どうやら言葉を間違えたらしい。あの様子だとリィスももう戻ってこないだろう。

 

(やれやれ、私も人望が無いもんだね。

 いや、悪霊である以上無くて当たり前だけどさ)

 

朝日を浴びながら飛び去るリィスの背に視線を向けながら、己の考えの甘さを噛みしめる。まさか集めたメンツの半数に見捨てられることになるとは思ってなかった。

 

(ま、仕方ないか。里香は戦車優先だし、リィスはそもそもサリエルの部下なのに力尽くで従わせてた相手。どちらを優先するかなんて決まり切ってる。隠居なんて嘯いてまともに相手してやってないのに、いまだに師匠として慕ってくれてる魔理沙と明羅が特別なだけ。

なにより、紫が『惜しいけれど、豹は切らなくてはならない』なんて言い方をした時点で察するべきだったかい)

 

豹はあの紫ですら惜しむような存在だったのだ。魔理沙を守り切れなかった役立たず…第一印象がそれだったせいで、無自覚に見下していたのだろう。

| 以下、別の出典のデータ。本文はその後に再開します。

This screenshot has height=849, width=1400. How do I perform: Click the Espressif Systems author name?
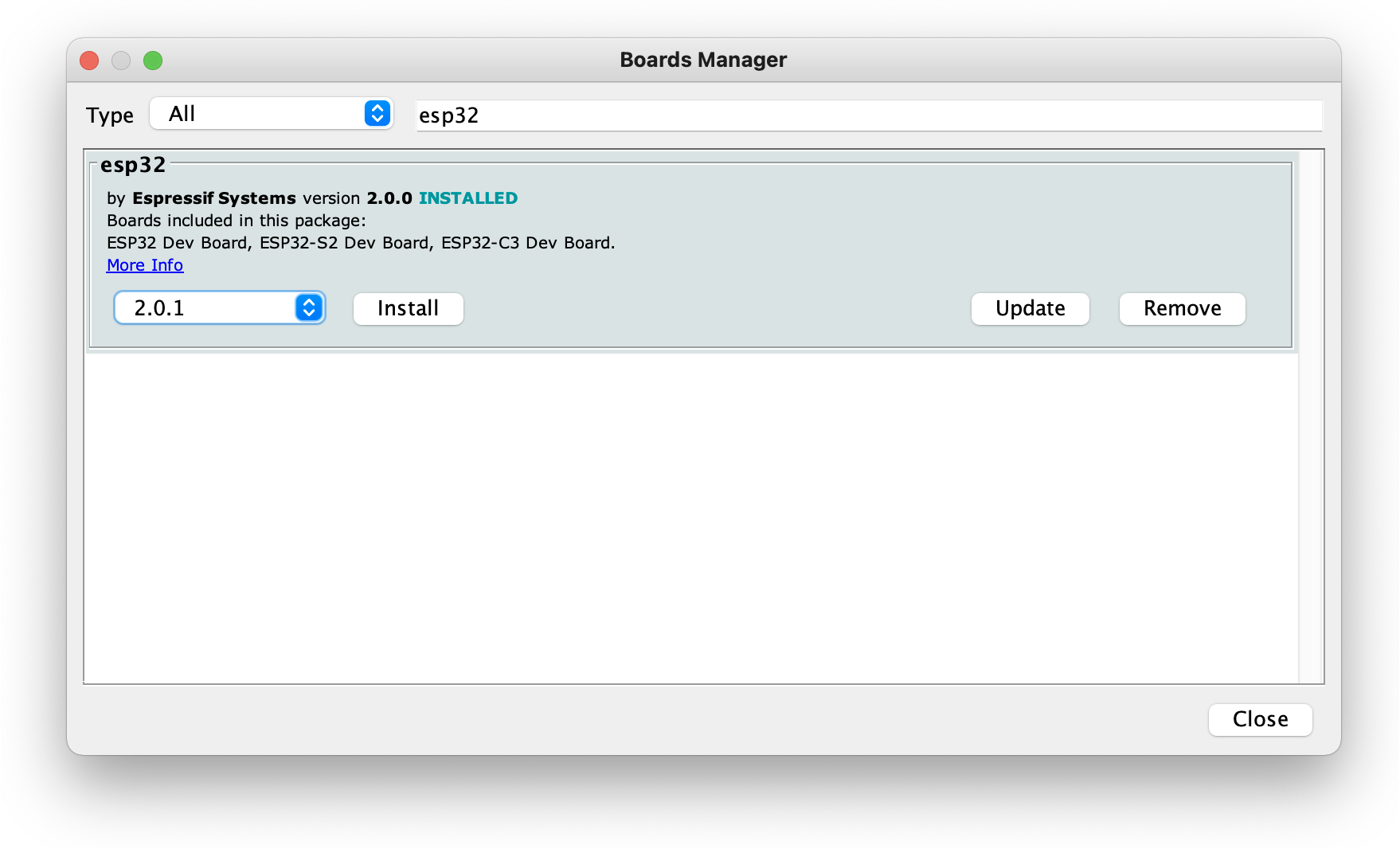coord(214,198)
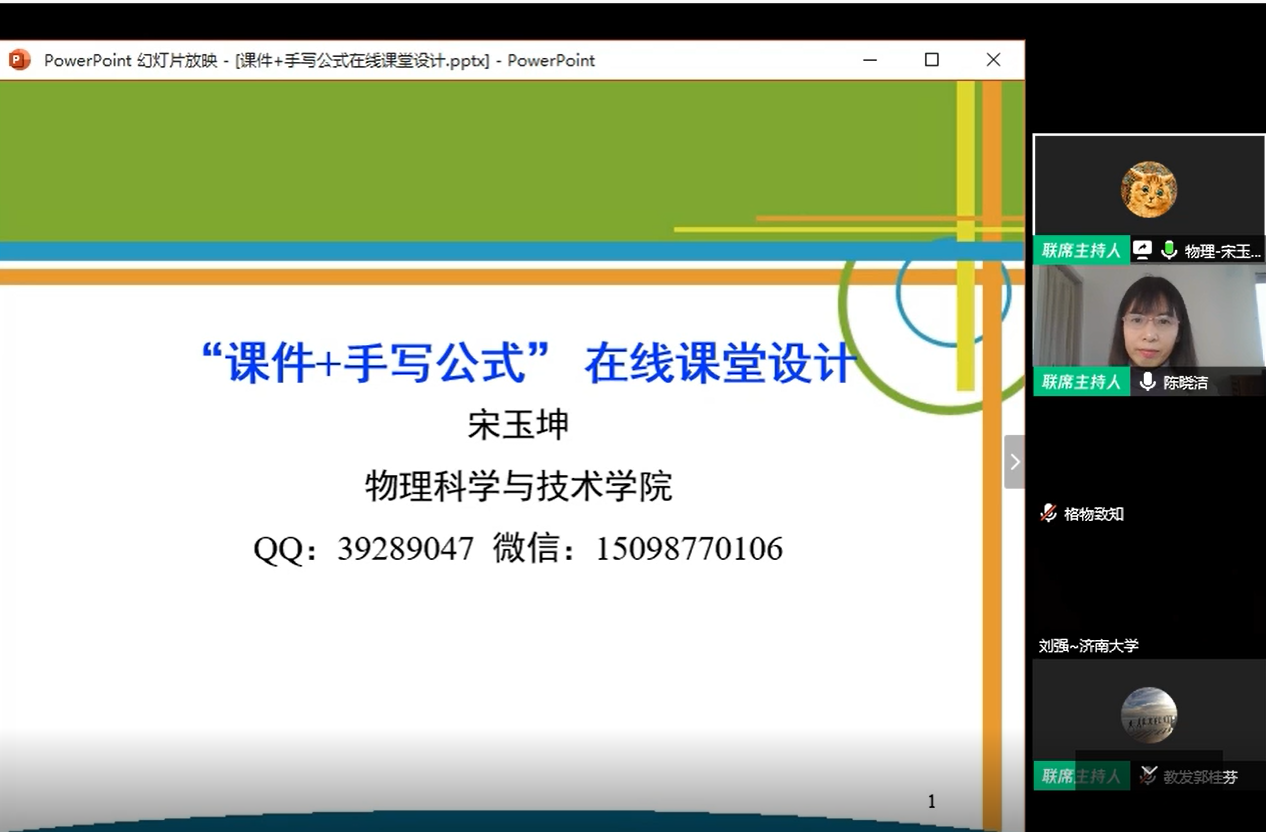This screenshot has height=832, width=1266.
Task: Maximize the PowerPoint slideshow window
Action: click(931, 60)
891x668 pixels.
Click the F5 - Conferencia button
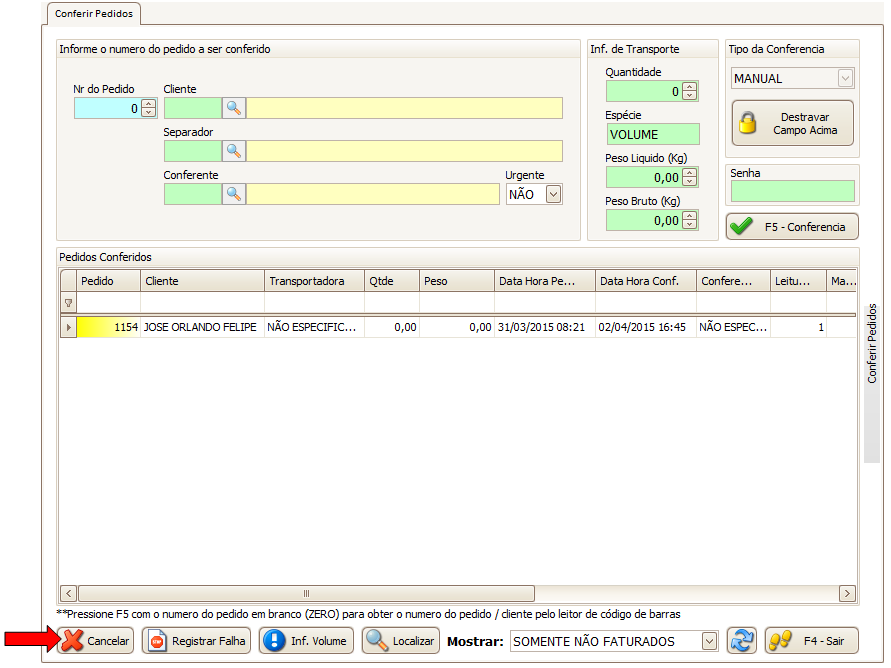(x=792, y=227)
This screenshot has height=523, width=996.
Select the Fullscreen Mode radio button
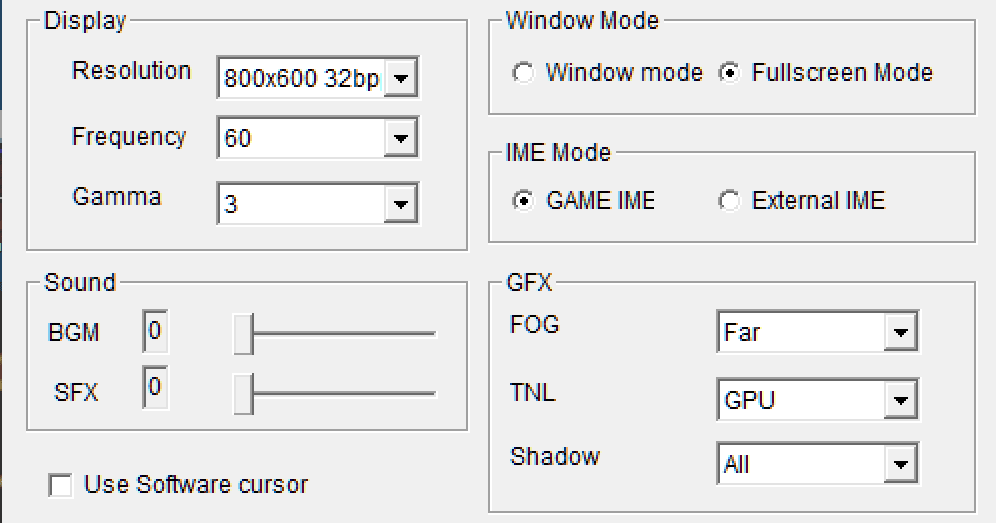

軽い付き合いだった里香があっさり私より優先し、師弟関係として長く世話してきた明羅さえも悪印象は持っていない。そして、面識がないとはいえリィスの主が永く探し求めた存在。

役立たずのはずがない。あの神綺すら再会を望むほどの男なのだから。

 

「とはいっても、この程度で魔理沙を諦めるわけにはいかないね。

 さて、どう立ち回ろうか」

 

丁度いい、魔理沙も起こして考えるとしよう。こうなったからには、守るためにあえて遊ばせておく…そんな状況じゃなくなっちまったからね。